Calley was the only soldier tried for the slaughter. He was given a life sentence at hard labor, but President Richard Nixon, having previously tried to discredit a witness to the massacre, set Calley’s release in motion, which happened shortly after Nixon left office.  Fourteen others were charged but never tried. One other officer was court martialed but found not guilty. The event polarized both those for and against the war but especially intensified home front opposition.

As we stand in the modest museum in My Lai commemorating the massacre, it’s hard to get our heads around this event. Could it just have been the fog of war? The confusion of challenging circumstances? The depravity that all wars engender? Remember the Haditha massacre of 2007, when U.S. Marines in Iraq shot to death 24 unarmed Iraqi civilians, including women, children and elderly,  in revenge for the IED killing of a comrade? Are such horrors inevitable accidents, or are atrocities simply tacitly accepted war policy?

Such crimes probably happen more often than we like to think. The very same day in My Son in March of 1968, there were similar slaughters in other nearby My Lai area hamlets.  A large bronze plate is inscribed with the names and ages of the slain villagers. My Lai is not on the usual tourist itinerary. On the day we went, our guide, my husband and I were the only visitors. We viewed the horrific photos and relics while moving silently from room to room.
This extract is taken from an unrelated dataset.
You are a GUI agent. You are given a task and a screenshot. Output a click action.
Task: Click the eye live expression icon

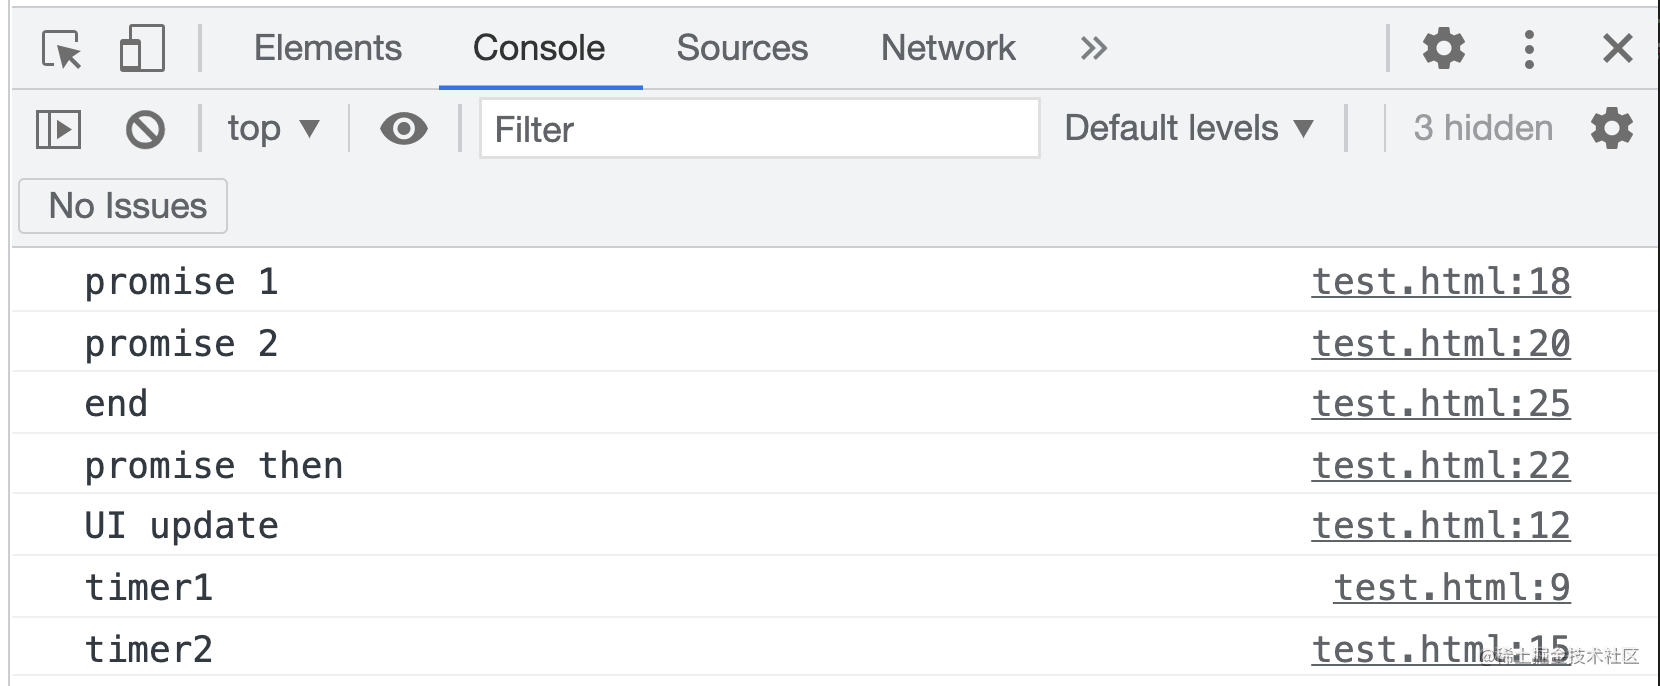click(404, 129)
Nearly 50 years to the day from the massacre, we stopped en route to the My Lai killing field at a local pig market, vibrant and colorful. (Seeing the little squealers jammed together into crates and hauled off to become next day’s spring roll or pho soup was enough to make me consider becoming a vegetarian!)  Through our translator, Jim questioned farmers and buyers about their thoughts on My Lai, just down the road. Their recollections were dim, if they remembered at all. (Three quarters of the population of Vietnam are under 40 years old.)  Even for the older generation, more prone to “forgive but not forget,” their minds are on their families and their livelihoods.  Perhaps today’s economic and security relationship with the United States, especially given Vietnamese tensions with China, transcends that horrifying history.  As Americans, however, there are valuable lessons in forcing ourselves to remember what happened here.

Some American veterans have done just that.  A group from Veterans for Peace helped to restore a Guernica-like mosaic mural near the museum depicting the slaughter. GI’s have raised money for scholarships for Vietnamese children. Some have left plantings and memorial plaques. We left a contribution.

Under a fragrant frangipani tree, a plaque from veteran Billy Kelly reads in part “Mai Khong Quen,” which translates as “Never Forget.” And we shall not.